• **WORK TO COMPLETE**
Please print, exactly, only the lines in the entries below from the line that has "Image resolution: width=436" through the line that has "Task: Click the". Pictures don't go in.

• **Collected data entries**

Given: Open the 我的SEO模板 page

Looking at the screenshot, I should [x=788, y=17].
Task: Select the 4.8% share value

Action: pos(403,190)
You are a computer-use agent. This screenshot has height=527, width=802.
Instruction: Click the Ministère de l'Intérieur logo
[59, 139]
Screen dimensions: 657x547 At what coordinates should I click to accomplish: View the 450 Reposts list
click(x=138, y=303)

--

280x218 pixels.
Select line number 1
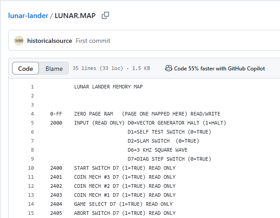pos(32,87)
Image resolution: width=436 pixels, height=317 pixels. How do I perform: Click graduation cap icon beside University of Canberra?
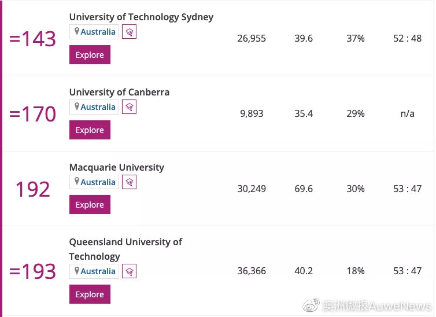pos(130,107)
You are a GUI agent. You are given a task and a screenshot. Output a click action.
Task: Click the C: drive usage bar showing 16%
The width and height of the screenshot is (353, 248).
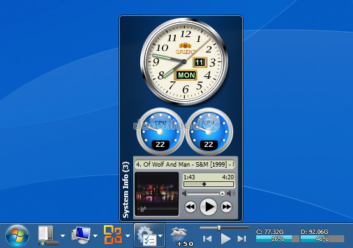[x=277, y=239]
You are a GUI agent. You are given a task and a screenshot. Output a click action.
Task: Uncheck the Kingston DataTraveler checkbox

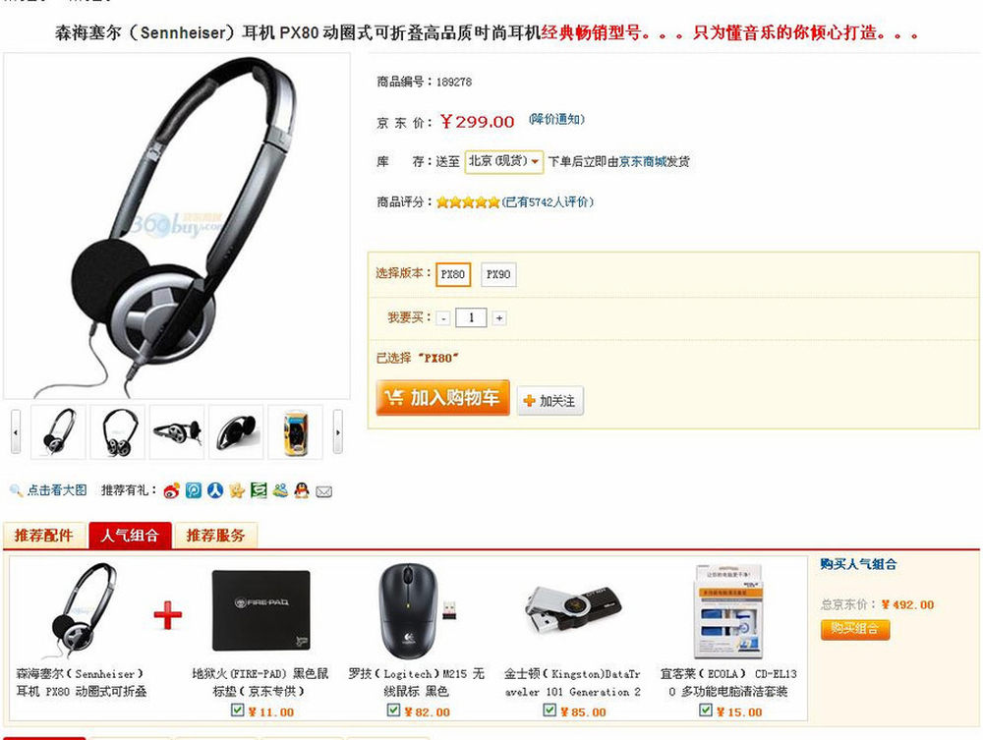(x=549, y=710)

• **TASK RESPONSE**
Image resolution: width=436 pixels, height=317 pixels. How do I perform: Click graduation cap icon beside University of Canberra?
pos(130,107)
You are a GUI agent. You are given a task and a screenshot. Output a click action.
Task: Click the C: drive usage bar showing 16%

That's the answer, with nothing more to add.